Dundee are one of Scottish football’s older fixtures, founded in 1893 and still housed at Dens Park, a ground with its own stubborn place in the domestic map. For Celtic supporters, they are familiar Premiership opposition rather than a novelty – capable of making afternoons awkward, especially when given a foothold at home.
The squad is sizeable at 33 players, with an average age of 25, and is valued at around £6.5m by Transfermarkt. That puts Dundee in the familiar middle-to-lower Premiership bracket: enough experience and depth to compete, without the margin for long spells of drift.
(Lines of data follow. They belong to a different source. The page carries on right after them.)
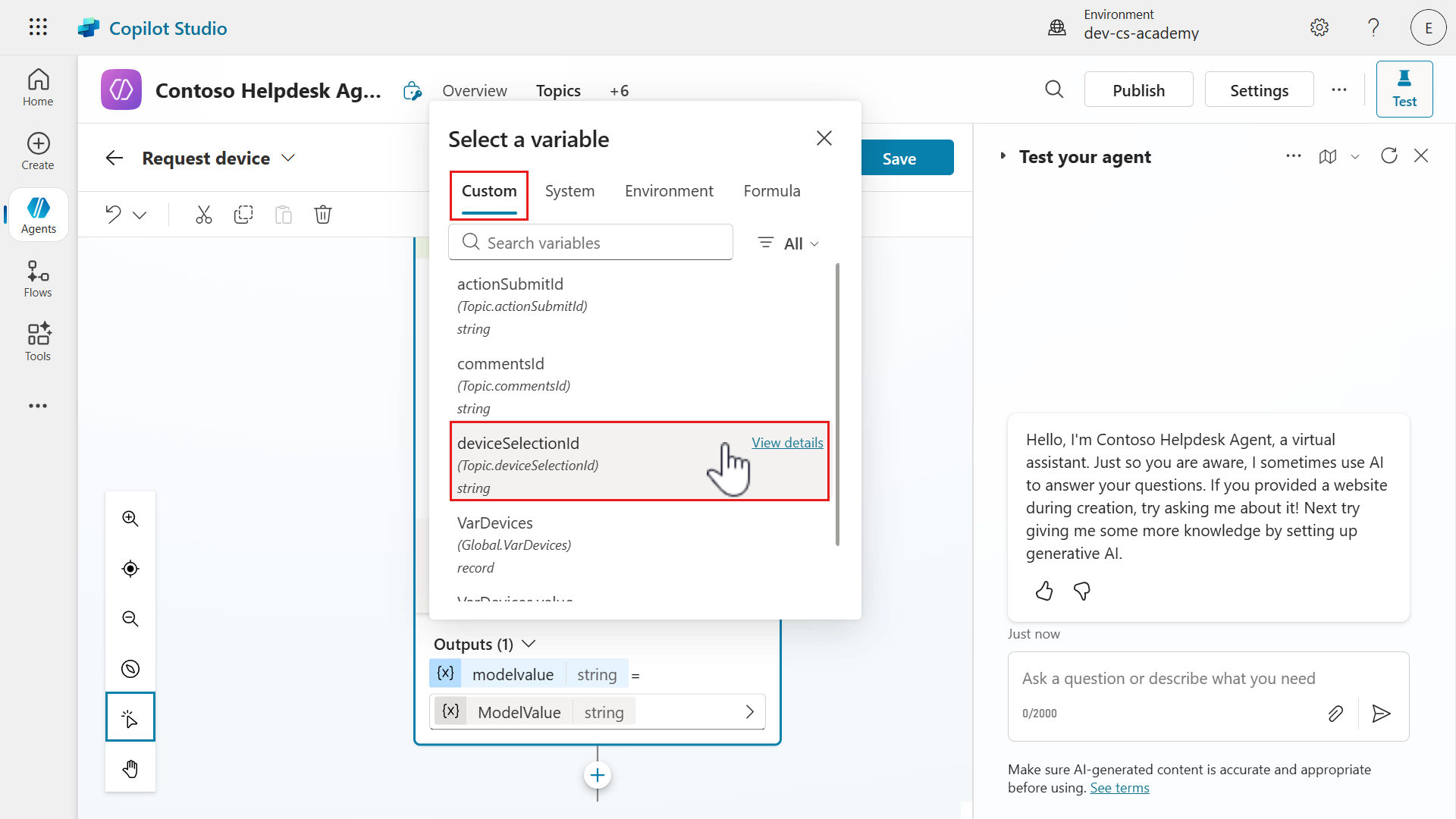This screenshot has height=819, width=1456.
Task: Expand the Request device topic dropdown
Action: pyautogui.click(x=288, y=158)
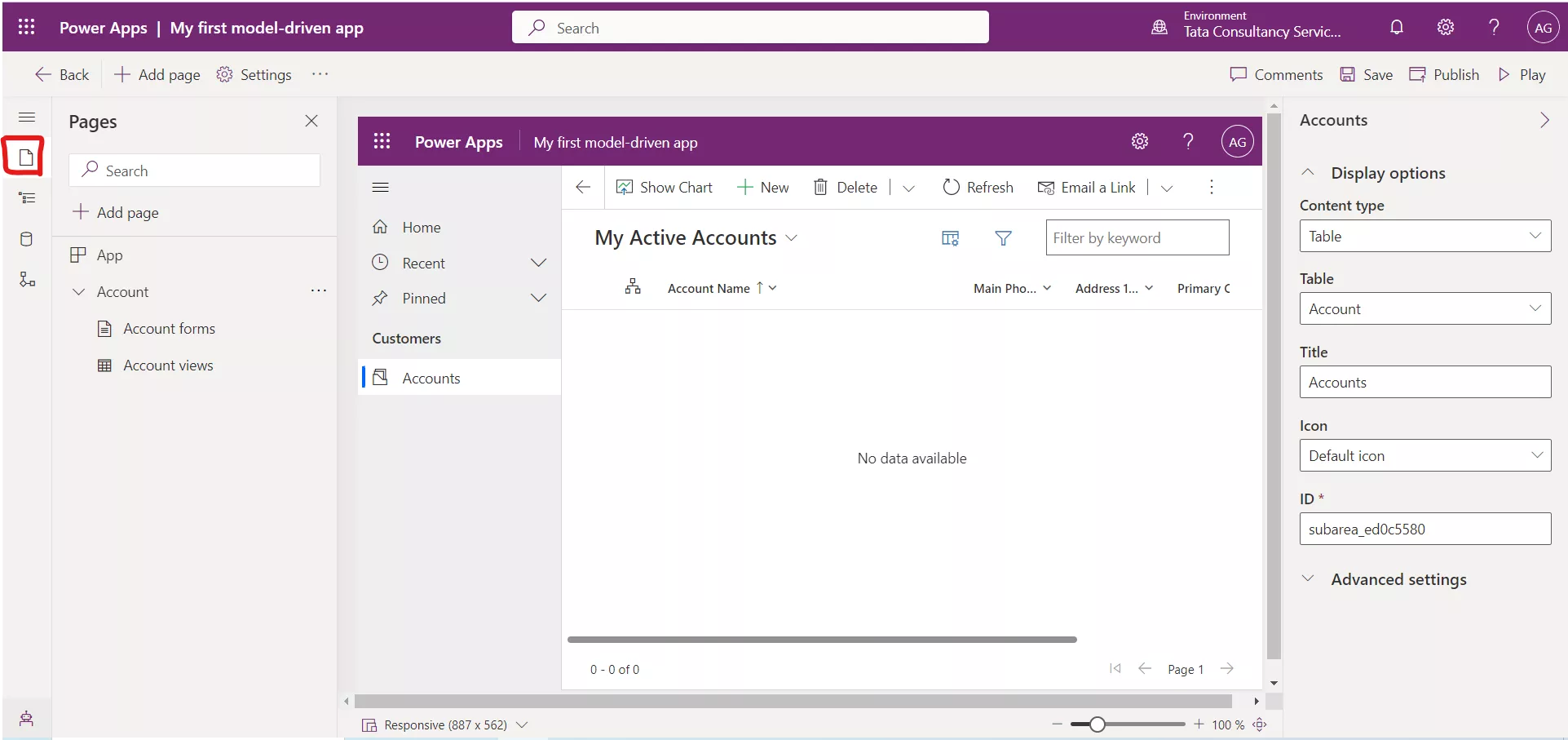Click the Show Chart command
Viewport: 1568px width, 740px height.
(x=665, y=187)
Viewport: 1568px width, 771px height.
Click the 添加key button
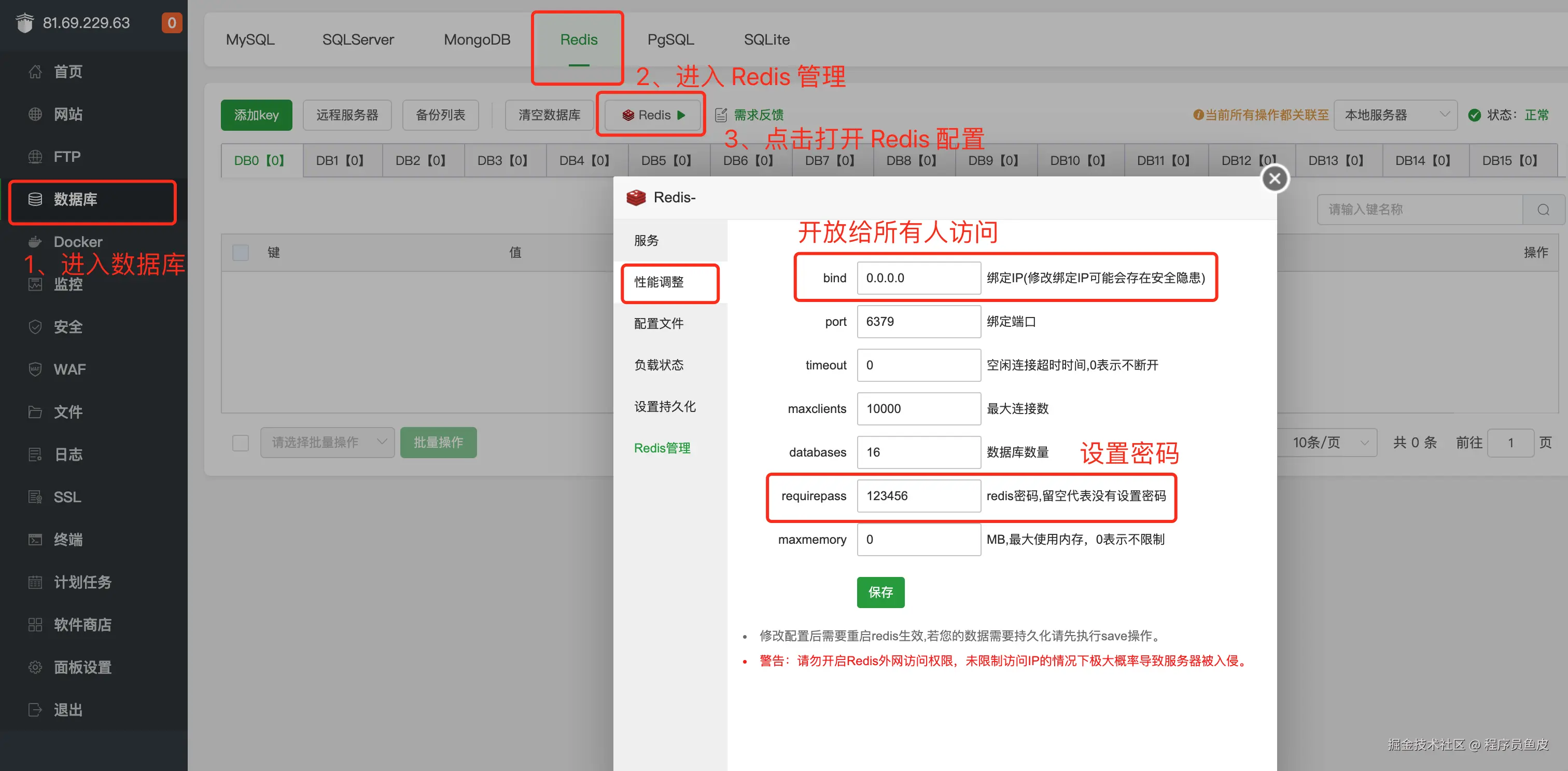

Their season has carried a clear split. At Dens Park they average 1.6 goals scored and 1.5 conceded per match, while away from home that falls to 0.6 scored and rises to 1.7 conceded. Simon Murray leads the scoring with nine goals, followed by Ashley Hay on five, with Ryan Astley, Clark Robertson and Joe Westley each on four. Dundee have also struck first inside 20 minutes in five of 14 league matches, so slow starts against them are not without cost.
Recent league form has been uneven but not empty: wins over Aberdeen, Livingston and St Mirren sit alongside defeats to Kilmarnock and Dundee United, plus a 2-2 draw at Kilmarnock. Dundee are eighth in the Premiership, having also been involved in League Cup Group C and reached the Scottish Cup fifth round. They remain a credible domestic opponent, particularly at home.
📈 Key stats and insights
⚔️ How they compare to Celtic
Against Celtic, the contrast is straightforward. Celtic lead the division and outstrip Dundee in both attacking volume and defensive control, particularly at home, where Dundee still concede nearly twice as often as Celtic do at Celtic Park. The one area Dundee can point to is that their home scoring rate is respectable by lower-table standards, but Celtic's edge is clear in every major measure: more goals, fewer concessions and a league position built on sustained authority rather than survival-level consistency.